Weather extremes may create more rebuilding work in the long term but in real time they play havoc with project timelines and are a huge risk for workers. Roofing is dangerous work anyway and extreme heat is a leading cause of death for workers laboring outside. When work schedules must be adjusted for weather conditions, the physical work can stretch out by 35 percent. Such conditions, combined with economic forces like inflation and its effect on material
costs and their supply, mean contractors must keep a tight focus on risk management, especially since insurance costs and availability at required limits can be pressured.
A first-class broker is essential to help firms develop a comprehensive claims management plan to get through any type of business disruption. An effective loss mitigation strategy is another way to reduce claim severity by leveraging coverages like extra expense to reduce downtime and minimize losses.

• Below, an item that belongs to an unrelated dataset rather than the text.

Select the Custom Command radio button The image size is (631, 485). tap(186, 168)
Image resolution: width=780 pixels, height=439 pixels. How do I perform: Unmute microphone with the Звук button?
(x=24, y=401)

Roofing firms may also benefit by researching insurance solutions relevant to their circumstances. Parametric insurance pays policyholders when weather thresholds pass a pre-specified mark. It’s an option over traditional lines that don’t cover losses stemming from, for example, heatwaves.

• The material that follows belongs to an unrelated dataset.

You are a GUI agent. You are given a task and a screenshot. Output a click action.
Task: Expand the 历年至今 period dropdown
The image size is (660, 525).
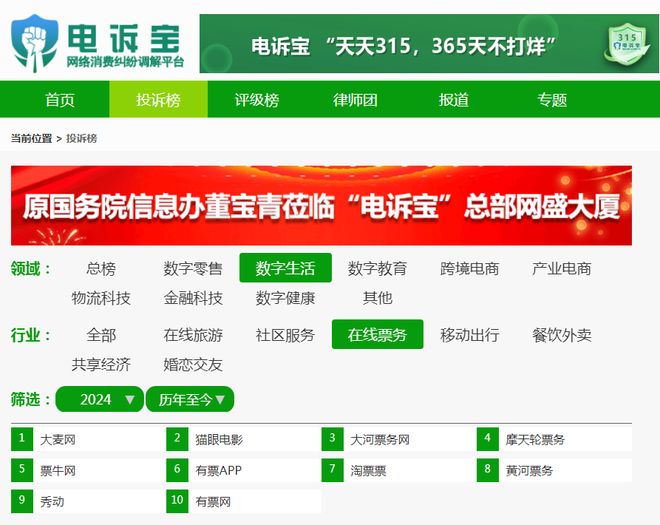click(x=190, y=399)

Above all, firms should enter 2025 having put their houses in order to effectively manage constantly changing business dynamics. This should include a strengthened risk management strategy supported by an insurance program that’s right for evolving conditions.
Brad Bush is a Senior Vice President in the Jacksonville region for global insurance brokerage HUB International Florida. Brad works throughout the Southeast and specializes in construction, working with contractors on both their surety and insurance needs. He spent the first 10 years working on the insurance carrier side and the balance as an insurance broker.